As an accelerated passage to self-knowledge living on a different continent to one’s loved one is not to be recommended, though – conversely – precisely so to be. Such antithetical circumstances are doubtless sufficiently commonplace that I need not expand further upon them here, except to say that I firmly intend to remain humbly grateful for whatever lessons are handed to me.
Learning is, of course, all about the unknown, though I have come to recognise that – at the risk of being swept into waters Rumsfeldian – some lessons come as a greater surprise than others. In the case of my voluntary separation from the Kickass Canada Girl some lessons were easily anticipated. Others came as more of a surprise.
I had – before the Girl’s return – been focusing on the emotional mechanics of living apart – on the maneuvers necessary to maintain a relationship over a long distance… the frequent if sometimes prosaic communication – the need to remain engaged in one another’s life and so forth. I had paid considerably less attention to the things that I was doing to sanction my newly solo existence in the UK. Some of these latter stratagems only really became apparent when the Girl arrived back in Berkshire last Thursday.
It seems that – having shared this living space joyfully with the Girl since last September and having then had to come to terms with inhabiting it alone – I had put in place numerous little routines and rituals that were designed to prevent myself from becoming lonely, or from suffering too many morbid memories. I had clearly applied these defences sufficiently assiduously and conscientiously that I had achieved a sort of emotional plateau, on which – though I naturally missed the Girl hugely – my existence could be maintained for much of the time in a relatively pain-free fashion. Further, this had apparently been done entirely sub-consciously without me even being aware that I had done so.
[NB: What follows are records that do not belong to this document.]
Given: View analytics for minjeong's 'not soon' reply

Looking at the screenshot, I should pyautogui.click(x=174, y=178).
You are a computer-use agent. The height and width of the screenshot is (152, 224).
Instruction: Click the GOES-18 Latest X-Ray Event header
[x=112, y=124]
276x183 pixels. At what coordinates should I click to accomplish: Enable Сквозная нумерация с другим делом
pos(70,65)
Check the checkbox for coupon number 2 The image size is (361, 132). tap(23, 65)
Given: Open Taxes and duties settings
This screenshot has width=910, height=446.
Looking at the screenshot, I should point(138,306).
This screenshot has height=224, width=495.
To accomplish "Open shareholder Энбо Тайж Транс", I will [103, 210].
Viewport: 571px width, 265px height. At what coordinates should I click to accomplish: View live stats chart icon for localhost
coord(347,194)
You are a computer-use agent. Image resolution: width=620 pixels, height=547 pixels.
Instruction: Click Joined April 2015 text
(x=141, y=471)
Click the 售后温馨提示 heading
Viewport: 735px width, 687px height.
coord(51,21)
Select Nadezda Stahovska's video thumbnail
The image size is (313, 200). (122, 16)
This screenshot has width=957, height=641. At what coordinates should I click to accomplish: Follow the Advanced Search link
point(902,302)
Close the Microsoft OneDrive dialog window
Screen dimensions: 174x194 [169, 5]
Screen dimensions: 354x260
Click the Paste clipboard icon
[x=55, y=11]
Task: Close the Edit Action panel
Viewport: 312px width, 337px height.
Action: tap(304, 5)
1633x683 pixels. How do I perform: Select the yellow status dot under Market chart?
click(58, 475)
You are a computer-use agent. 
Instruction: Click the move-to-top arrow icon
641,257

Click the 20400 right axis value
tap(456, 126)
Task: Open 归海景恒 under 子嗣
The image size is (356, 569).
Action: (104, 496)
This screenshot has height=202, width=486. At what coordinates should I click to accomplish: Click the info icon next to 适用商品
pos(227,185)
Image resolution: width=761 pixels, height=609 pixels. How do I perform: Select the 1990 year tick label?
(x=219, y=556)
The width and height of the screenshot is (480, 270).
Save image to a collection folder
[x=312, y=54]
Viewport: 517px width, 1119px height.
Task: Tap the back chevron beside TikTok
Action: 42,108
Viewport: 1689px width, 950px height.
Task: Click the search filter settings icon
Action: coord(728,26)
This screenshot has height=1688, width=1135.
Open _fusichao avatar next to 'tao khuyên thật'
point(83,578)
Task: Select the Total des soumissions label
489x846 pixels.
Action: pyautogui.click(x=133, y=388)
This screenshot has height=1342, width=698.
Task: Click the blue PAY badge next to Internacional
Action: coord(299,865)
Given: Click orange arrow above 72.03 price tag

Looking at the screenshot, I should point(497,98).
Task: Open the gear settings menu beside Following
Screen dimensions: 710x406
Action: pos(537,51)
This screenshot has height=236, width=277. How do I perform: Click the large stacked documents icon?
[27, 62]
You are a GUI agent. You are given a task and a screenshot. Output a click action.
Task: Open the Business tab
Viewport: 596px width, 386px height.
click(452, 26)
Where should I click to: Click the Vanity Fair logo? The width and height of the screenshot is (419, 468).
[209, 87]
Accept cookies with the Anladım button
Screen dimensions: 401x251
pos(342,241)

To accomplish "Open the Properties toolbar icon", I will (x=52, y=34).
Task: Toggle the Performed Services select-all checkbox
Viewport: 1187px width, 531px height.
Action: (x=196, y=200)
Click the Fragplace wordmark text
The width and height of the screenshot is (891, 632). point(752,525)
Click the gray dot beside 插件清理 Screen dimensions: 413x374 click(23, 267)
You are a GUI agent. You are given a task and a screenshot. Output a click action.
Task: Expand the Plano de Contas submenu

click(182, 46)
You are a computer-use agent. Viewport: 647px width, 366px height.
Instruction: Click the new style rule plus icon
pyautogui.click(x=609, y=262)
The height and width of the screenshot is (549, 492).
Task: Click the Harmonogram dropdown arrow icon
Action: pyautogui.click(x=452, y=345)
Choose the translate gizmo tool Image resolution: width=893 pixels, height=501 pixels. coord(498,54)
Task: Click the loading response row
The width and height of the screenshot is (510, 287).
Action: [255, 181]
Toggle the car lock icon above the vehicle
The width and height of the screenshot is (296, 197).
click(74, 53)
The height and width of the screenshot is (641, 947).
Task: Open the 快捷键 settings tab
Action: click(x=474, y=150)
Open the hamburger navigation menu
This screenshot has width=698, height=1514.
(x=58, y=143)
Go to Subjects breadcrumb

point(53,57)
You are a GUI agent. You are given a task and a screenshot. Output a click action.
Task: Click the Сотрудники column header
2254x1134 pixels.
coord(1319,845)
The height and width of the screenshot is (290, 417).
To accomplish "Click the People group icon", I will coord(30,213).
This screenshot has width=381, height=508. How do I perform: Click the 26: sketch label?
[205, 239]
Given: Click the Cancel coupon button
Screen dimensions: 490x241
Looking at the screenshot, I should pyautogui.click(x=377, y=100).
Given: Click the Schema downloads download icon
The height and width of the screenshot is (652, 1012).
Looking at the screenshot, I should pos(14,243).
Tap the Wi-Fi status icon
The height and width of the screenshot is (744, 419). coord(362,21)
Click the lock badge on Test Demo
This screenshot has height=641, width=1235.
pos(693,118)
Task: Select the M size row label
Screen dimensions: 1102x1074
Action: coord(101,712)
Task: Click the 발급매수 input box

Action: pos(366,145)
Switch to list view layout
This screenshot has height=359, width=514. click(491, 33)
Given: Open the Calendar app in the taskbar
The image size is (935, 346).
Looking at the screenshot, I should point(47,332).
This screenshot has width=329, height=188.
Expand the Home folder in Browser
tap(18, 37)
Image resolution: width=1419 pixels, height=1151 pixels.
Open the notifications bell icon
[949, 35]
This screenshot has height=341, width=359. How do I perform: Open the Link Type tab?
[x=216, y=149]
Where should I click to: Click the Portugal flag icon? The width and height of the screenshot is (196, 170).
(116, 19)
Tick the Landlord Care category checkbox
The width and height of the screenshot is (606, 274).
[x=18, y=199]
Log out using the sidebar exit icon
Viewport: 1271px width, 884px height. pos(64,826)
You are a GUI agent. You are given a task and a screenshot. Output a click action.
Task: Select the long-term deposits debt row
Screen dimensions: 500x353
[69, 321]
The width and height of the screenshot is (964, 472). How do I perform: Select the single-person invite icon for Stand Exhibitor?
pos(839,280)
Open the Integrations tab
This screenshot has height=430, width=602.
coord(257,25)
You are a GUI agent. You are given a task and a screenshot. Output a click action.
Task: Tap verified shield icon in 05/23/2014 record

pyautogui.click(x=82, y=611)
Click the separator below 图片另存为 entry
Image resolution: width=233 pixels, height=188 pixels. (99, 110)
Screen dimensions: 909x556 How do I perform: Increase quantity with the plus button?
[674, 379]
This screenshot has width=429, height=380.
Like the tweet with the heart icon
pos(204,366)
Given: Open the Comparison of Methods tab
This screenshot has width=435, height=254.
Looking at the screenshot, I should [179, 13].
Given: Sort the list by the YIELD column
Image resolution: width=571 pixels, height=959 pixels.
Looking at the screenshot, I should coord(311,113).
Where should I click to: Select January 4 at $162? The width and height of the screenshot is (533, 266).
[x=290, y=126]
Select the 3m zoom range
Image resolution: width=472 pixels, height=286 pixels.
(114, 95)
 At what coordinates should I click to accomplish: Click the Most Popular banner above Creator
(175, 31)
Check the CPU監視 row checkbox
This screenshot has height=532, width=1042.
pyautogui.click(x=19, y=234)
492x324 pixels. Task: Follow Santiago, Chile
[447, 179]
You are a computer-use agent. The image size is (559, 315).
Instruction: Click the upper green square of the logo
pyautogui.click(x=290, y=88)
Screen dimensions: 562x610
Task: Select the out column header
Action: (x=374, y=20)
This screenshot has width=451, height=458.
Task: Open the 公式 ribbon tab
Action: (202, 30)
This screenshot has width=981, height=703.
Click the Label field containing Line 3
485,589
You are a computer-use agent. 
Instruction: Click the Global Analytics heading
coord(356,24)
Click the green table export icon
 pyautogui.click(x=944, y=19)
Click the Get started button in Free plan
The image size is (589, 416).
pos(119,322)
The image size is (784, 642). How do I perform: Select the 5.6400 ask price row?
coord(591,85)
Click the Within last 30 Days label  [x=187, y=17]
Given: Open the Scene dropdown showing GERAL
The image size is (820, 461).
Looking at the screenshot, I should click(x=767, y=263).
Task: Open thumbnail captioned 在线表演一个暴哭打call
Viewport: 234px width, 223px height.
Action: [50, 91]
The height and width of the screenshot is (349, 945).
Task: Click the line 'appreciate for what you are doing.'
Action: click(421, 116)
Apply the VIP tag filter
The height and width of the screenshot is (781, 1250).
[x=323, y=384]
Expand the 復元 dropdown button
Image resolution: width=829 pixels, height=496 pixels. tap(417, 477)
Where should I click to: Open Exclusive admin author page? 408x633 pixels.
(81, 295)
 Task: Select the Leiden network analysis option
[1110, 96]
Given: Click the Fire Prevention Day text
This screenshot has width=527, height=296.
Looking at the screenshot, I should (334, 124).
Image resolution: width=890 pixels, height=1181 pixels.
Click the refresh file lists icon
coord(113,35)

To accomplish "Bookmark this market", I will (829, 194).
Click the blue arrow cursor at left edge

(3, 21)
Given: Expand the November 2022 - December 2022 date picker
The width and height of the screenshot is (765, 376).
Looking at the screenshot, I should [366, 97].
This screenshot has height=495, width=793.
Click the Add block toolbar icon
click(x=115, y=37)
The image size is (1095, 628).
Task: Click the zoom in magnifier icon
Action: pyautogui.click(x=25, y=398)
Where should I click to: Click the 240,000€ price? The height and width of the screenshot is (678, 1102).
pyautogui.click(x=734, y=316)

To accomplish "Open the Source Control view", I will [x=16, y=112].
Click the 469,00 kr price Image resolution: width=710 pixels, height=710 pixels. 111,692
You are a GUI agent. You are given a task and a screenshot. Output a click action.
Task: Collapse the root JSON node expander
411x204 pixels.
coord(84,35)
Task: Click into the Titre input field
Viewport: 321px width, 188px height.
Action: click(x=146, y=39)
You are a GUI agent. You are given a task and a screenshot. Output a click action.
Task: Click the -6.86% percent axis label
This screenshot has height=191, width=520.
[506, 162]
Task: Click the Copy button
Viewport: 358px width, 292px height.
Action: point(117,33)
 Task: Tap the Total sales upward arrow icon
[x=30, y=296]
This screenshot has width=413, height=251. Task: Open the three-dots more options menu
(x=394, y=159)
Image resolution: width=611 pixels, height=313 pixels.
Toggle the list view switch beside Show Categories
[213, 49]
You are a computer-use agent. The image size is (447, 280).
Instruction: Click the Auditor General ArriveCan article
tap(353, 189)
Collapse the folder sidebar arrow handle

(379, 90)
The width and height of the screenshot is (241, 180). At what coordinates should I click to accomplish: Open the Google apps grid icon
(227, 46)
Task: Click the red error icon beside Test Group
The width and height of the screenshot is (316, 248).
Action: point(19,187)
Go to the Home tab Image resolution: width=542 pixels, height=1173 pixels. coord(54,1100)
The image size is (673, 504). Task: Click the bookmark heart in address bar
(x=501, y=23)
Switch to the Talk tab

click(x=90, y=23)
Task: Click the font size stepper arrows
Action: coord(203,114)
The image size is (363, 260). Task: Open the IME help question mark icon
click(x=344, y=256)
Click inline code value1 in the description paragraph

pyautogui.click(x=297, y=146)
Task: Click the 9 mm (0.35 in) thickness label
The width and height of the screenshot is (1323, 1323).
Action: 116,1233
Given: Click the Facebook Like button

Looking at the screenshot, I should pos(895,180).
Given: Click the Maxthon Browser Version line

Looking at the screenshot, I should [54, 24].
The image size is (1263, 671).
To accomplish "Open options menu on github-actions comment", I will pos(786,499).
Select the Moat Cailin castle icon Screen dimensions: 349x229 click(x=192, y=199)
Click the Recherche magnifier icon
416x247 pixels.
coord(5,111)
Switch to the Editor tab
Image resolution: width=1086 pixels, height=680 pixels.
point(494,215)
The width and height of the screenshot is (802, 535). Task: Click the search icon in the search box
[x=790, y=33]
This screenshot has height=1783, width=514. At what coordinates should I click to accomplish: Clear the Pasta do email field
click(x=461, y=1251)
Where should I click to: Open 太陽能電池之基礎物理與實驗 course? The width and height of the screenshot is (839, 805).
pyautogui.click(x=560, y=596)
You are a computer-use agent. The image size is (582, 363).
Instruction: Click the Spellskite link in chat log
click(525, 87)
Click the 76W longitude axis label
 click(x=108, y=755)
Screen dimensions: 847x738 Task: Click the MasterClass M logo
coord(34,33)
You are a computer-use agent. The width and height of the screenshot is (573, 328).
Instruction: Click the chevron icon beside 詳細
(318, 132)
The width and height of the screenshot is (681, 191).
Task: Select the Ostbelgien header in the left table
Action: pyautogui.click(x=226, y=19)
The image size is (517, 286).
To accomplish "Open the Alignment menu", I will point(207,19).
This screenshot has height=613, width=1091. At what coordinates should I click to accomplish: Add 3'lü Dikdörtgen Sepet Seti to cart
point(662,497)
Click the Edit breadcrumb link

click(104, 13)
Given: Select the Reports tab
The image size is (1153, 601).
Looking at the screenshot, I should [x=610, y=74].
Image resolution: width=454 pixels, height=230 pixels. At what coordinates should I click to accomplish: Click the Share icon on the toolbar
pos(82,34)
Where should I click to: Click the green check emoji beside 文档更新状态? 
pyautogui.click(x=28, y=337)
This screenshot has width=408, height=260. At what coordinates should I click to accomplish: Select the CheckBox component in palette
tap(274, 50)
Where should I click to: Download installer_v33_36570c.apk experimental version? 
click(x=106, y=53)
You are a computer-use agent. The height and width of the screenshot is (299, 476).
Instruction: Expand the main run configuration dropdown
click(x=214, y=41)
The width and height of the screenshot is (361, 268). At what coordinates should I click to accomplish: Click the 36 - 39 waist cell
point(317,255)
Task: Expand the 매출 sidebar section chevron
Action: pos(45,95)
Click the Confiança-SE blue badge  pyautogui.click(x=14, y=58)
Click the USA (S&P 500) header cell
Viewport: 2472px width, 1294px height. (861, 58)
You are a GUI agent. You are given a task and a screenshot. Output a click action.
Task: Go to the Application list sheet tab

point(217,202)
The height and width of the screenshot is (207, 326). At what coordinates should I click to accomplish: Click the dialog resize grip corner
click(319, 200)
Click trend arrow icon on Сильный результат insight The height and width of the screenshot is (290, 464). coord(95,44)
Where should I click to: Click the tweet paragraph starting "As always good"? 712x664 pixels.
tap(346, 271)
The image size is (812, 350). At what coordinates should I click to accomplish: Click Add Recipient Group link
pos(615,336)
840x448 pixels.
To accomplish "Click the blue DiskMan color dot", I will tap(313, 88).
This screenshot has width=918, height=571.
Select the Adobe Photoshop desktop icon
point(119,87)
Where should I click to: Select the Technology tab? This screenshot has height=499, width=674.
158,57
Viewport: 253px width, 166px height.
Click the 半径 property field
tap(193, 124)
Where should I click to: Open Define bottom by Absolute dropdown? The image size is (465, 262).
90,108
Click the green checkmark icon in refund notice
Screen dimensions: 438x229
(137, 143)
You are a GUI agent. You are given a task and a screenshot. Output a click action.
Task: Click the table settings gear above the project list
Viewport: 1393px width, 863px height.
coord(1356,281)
As a result for the first couple of hours being together again in our apartment in Berkshire felt slightly odd – as though some protective levee had been breached and I was in danger of all my careful defences being swept away in the ensuing flood. Fortunately – notwithstanding my fears – this did indeed turn out to be the case, and the emotional rush of being together again performed its familiar magic as a wave of joy washed us up gratefully on the sun-bleached beach of togetherness.
I’m not sure that I will ever truly become accustomed to that roller-coaster moment when one crests the rise on the big dipper – but thankfully we will not have to do so too many more times.
In that – as in so many things – we are fortunate.